How to learn data modeling
In this blog post, I want to share with you my take on how to learn data modeling based on my own experience in the field. Before I get to…
In this blog post, I want to share with you my take on how to learn data modeling based on my own experience in the field. Before I get to tips on specific areas and resources to study, I’ll go over how I see the main data modeling phases and data model types to make sure we’re talking the same language as ambiguity sometimes exists.
Basic terminology
I know you probably already know these terms, but if you don’t, here you go:
Data is a collection of facts and statistics about the world around us, such as your height, distance to a beach, order status, or a temperature reading.
A data model is an abstract representation or blueprint that defines the structure, relationships, and properties of data we care about to help us understand it, organize it, and manipulate it.
Data modeling is then the process of creating and designing a data model.
A database in the computer world, is typically a piece of software that allows us to efficiently store, retrieve, and manipulate the data. The data model defines how the data will be organized, what types of data will be stored, and how different pieces of data relate to each other within the database.
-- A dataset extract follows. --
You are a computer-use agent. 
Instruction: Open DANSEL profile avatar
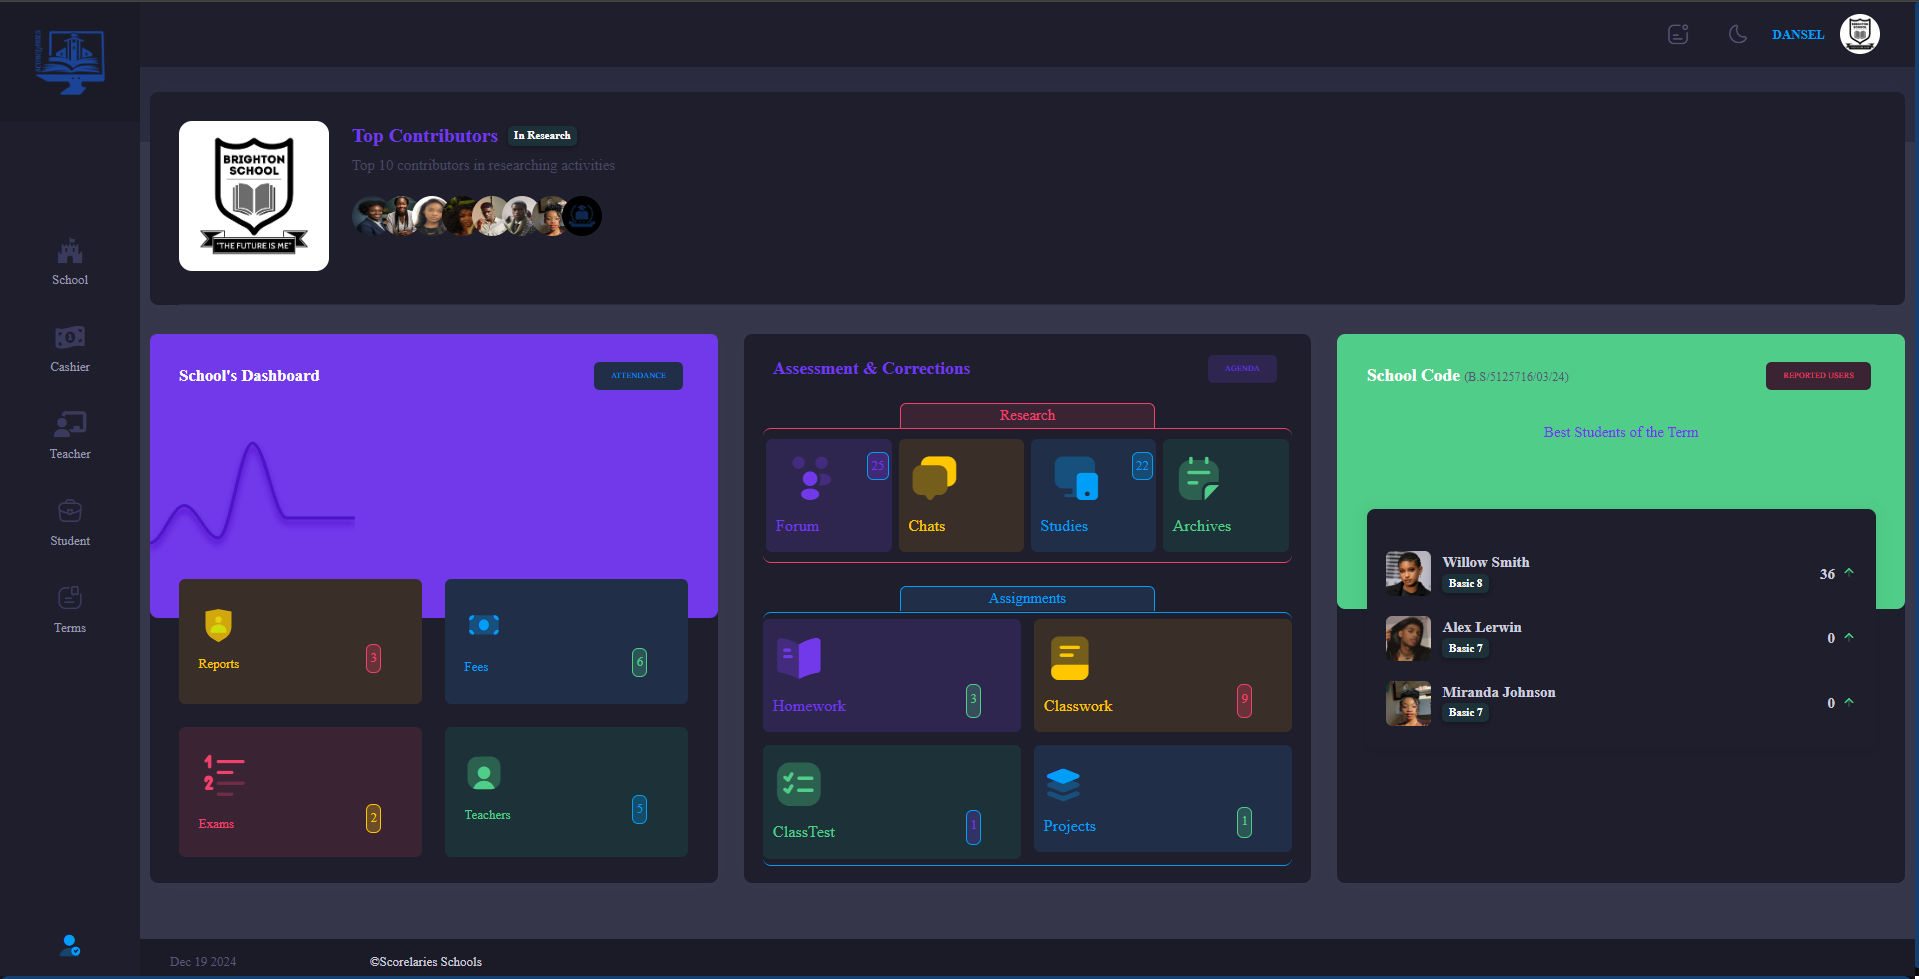1859,34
And why is data modeling important? Because anywhere you want to efficiently work with data, you need a data model — not just in databases, but databases are what I’ll focus on in this post.
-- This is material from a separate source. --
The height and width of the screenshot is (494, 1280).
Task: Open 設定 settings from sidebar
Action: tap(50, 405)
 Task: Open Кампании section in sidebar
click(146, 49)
Three stages of data model design
When it comes to data modeling, there are three frequently discussed stages — or levels of abstraction — in data model development:
Conceptual data model — a non-technical, high-level description of relevant entities and relationships.
Logical data model — includes more details, such as attributes we want to track for each entity. Still business-friendly.
Physical data model — a database-specific model that governs how the data will be stored.
In simpler terms, it progresses from: “We’ll have customers buying products in our great new app” (conceptual) to “Each customer can buy multiple products, and each product can be bought by multiple customers. Also, Customer ID uniquely identifies each customer…” (logical) to “Customer ID will be an auto-incrementing integer because that’s what works best with the database XY” (physical).
All these models can be captured and documented in various ways, but one of the most frequently used is an Entity Relationship Diagram (ERD).
Note: What is a semantic model?
A popular term nowadays is the semantic model. The details may vary vendor by vendor, but it’s a flavor of a logical data model meant to abstract users from the complex and technology-specific physical model. For example, the analytics platform GoodData offers a semantic model/layer that the end-users — oftentimes business users — can interface with and build analytics on top of without worrying about the complexities of the underlying physical data model. There is much more that could be said about it, but I’ll leave that for another blog post — let me know if you‘d like to learn more!
How technical do you need to be?
In the initial stages of data model development, you don’t need to have a deep understanding of databases. What is more important at that point is that you have great communication skills, can facilitate data discovery sessions with business owners, and understand the business rules. Only when you get to the level of the logical model should you have some measure of understanding of the different modeling techniques related to different types of data applications (e.g., transactional database vs. data warehouse), and definitely at the physical data model level, you have to be an expert on the selected database.
That said, when you have small teams, oftentimes all levels of the modeling are handled by the same person, and some stages can be skipped or at least not formally documented.
For the purpose of this blog post I’ll assume you want to be able to do the data modeling end to end.
Types of data models
Apart from the different phases of the data model design (conceptual, logical, physical), there are also different types of models based on use case and technology.
Different use cases
When developing your data model, you have to know what it will be used for. Will it be used to store application data for an eShop? Will it be used to perform data analytics on top of your company’s data from various data sources? Will it be used to support navigation and help find the best paths between locations? Based on the use case, you’ll pick a different data modeling approach and technology.
Two very frequently used approaches to data modeling are (although there are many more):
Transactional data (OLTP) — is a type of database processing that focuses on managing and executing high volumes of real-time transactional operations efficiently. For example, storing data for an eShop. The most frequently used data modeling approach here is called the 3rd normal form.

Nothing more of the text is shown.